TV Jones  is a U.S. guitar pickup manufacturer in Poulsbo, Washington. Best known for manufacturing vintage-style Filter' Tron pickups, TV Jones pickups attempt to recreate the sound of vintage Gretsch guitars by using American-made materials and a manufacturing process similar to what was used in the late 1950s and 1960s by Gretsch. The company was founded in 1993 by guitarist and luthier Thomas V. Jones in Whittier, California.

History
Prior to the focus on guitar pickups, TV Jones was mainly in the business of guitar repairs and custom guitar making. Jones had a long list of famous clients, from working several years at a repair shop in Long Beach, California called the World of Strings. Clients included Brian Setzer, Michael Anthony and others.

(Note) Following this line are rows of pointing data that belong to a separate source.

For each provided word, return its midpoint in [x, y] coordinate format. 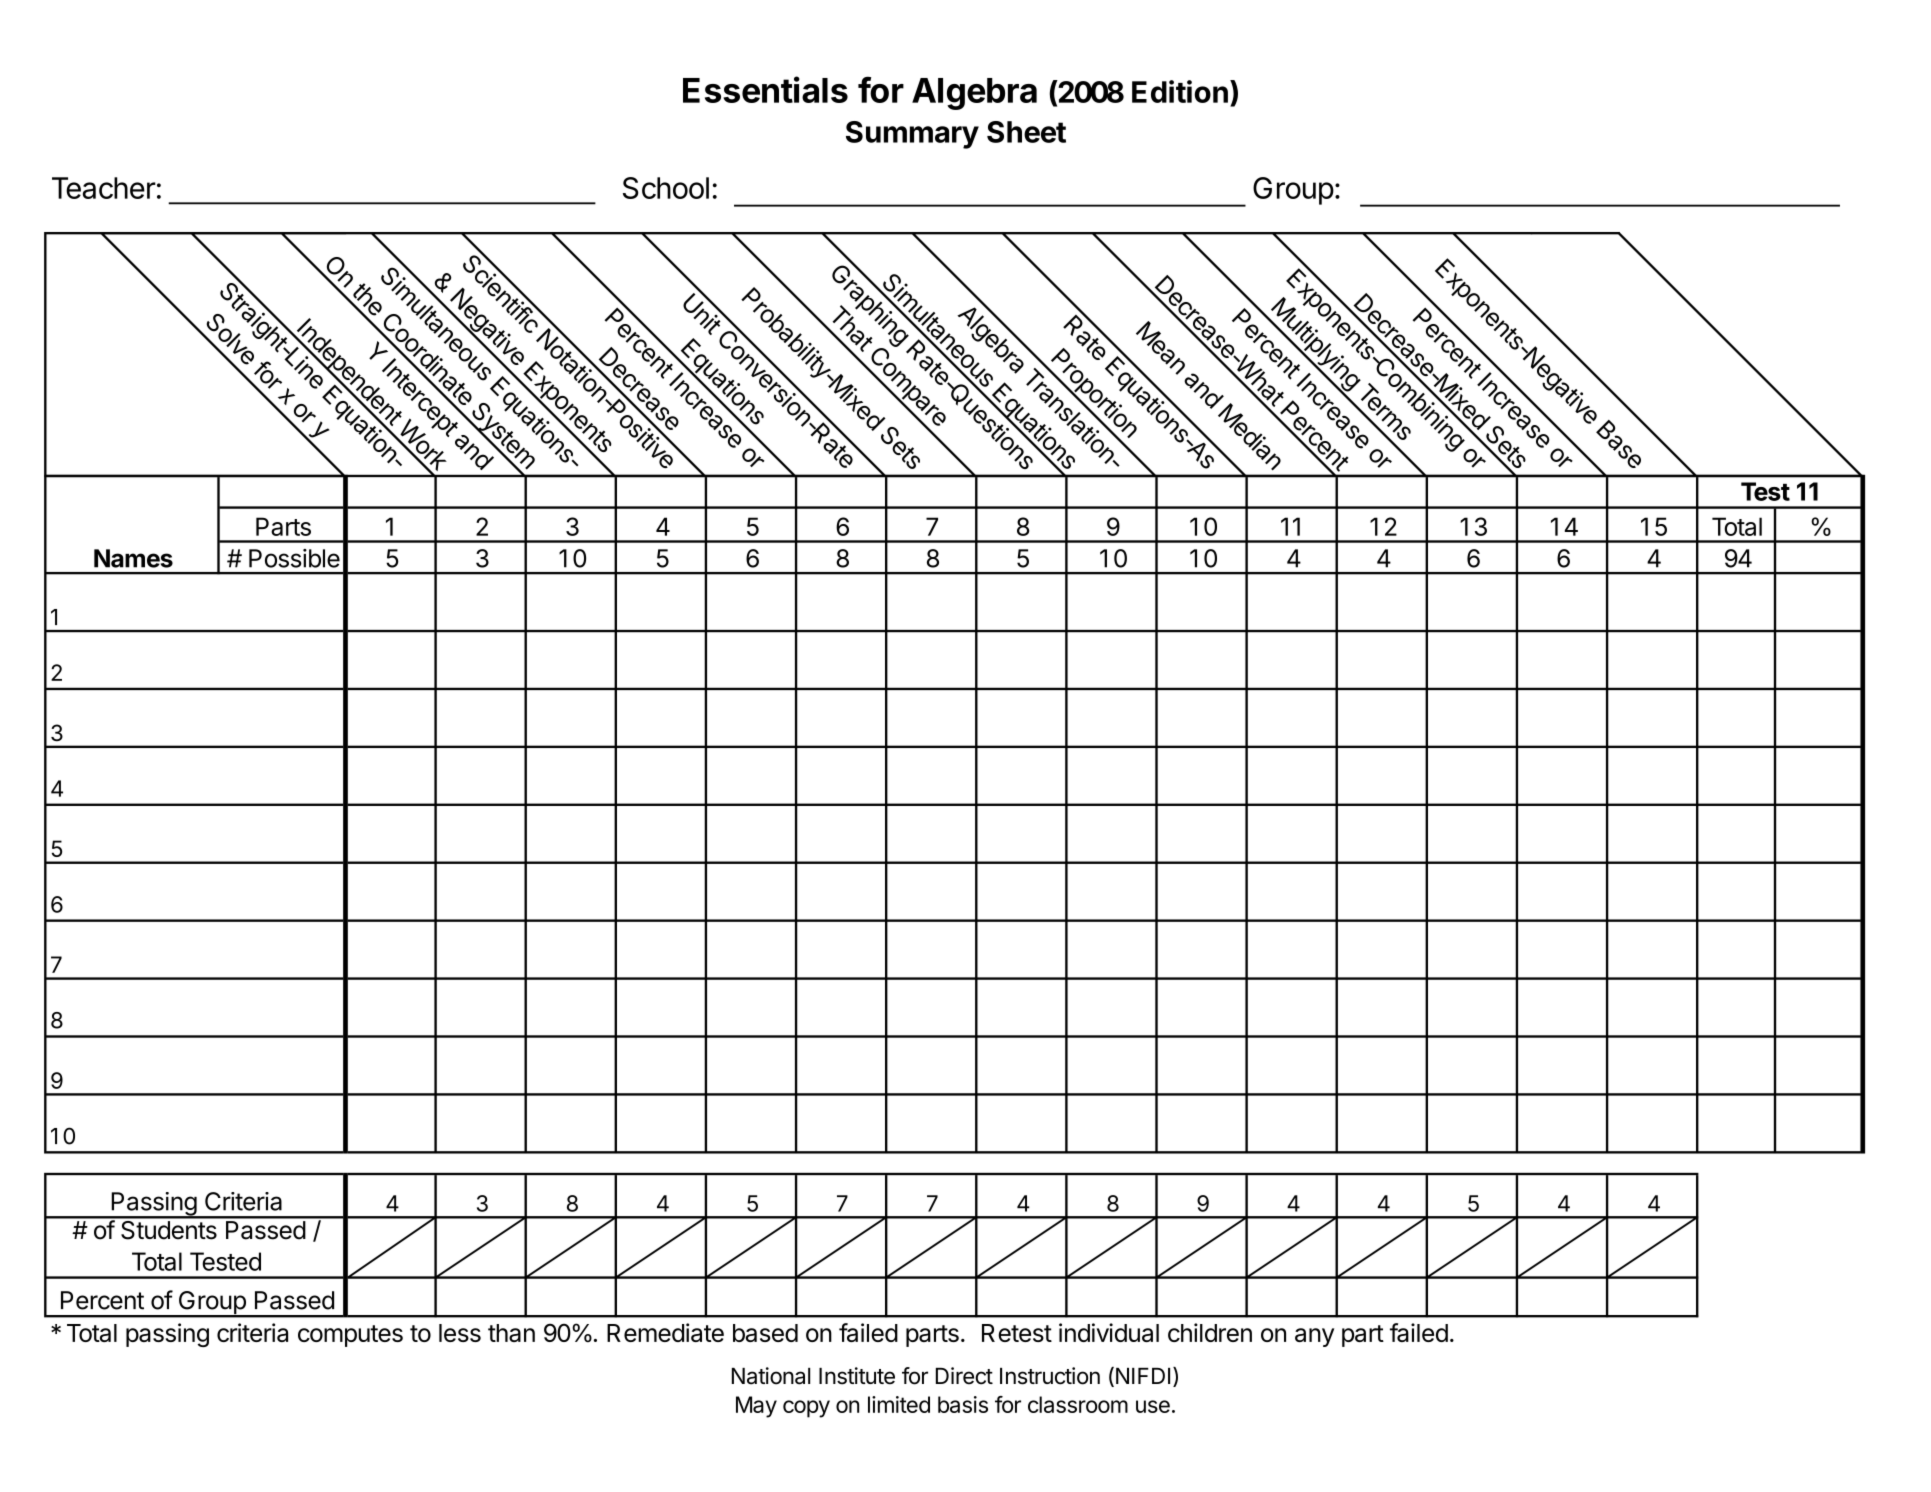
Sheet [1026, 132]
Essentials [765, 89]
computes [350, 1336]
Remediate [665, 1332]
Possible [294, 558]
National [771, 1376]
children [1210, 1332]
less [460, 1333]
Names [133, 558]
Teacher [104, 188]
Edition [1180, 91]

After his stint at World of Strings, Jones opened his own shop and launched the TV Jones Company, where he continued to attract star clients like Joe Walsh and John Fogerty simply through word of mouth.

In the early 1990s, interest turned to electronics and Jones began to examine pickups and the magnets used in various vintage models. Around this time he was asked to repair a number of guitars for Stray Cats / BSO guitarist Brian Setzer, whose guitar sound relied heavily on vintage Gretsch guitars. When the Gretsch Guitar Company was in the process of creating a Brian Setzer signature model, Brian conducted a “blind sound test” of various pickup models that were to be considered for use in these guitars. Tom's Hotrod pickup design was chosen because of its sound being the most faithful to the original. (At this point, the pickups Gretsch was using in their guitars were made of overseas parts and ceramic magnets).

Notoriety
Word soon spread that TV Jones was making “true-to-the-original” Filter'Tron pickups and many famous players demanded their guitars be outfitted with TV Jones pickups. The guitarists (especially Gretsch aficionados) became aware of TV Jones pickups and its popularity grew as the company expanded its product line into the Magnetron, Power'Tron, Super’Tron and Thunder’Tron models. As of 2010, TV Jones offers eight different pickup models around the world.

Users
Jim Heath (TV Classics)
Brian Setzer (TV Classics)
Billy F. Gibbons (Power 'Tron Plus)
Billy Duffy - The Cult (TV Classic Plus)
G. Love & Special Sauce (Power 'Tron)
John Mayer (TV Classics in Fender La Cabronita Telecaster)
Chris Cheney (TV Classic Plus, Power 'Tron)
Johan Frandsen (TV Classics/TV Classic Plus/Power Tron)
Noel Gallagher (TV Classics)
David Gilmour (TV Classics)
Sean Christopher - Villains Of Yesterday (TV Power 'Tron Plus)

Guitar Models
In 2008 TV Jones released the Spectra Sonic Supreme Guitar (which is an upgrade to the Spectra Sonic designed by TV Jones and manufactured & distributed by Gretsch in 2001–2007) and the smaller, lighter, solid-body Model 10. Both are designed by TV Jones and manufactured in Japan at the Terada factory where the most professional line Gretsch guitars are made.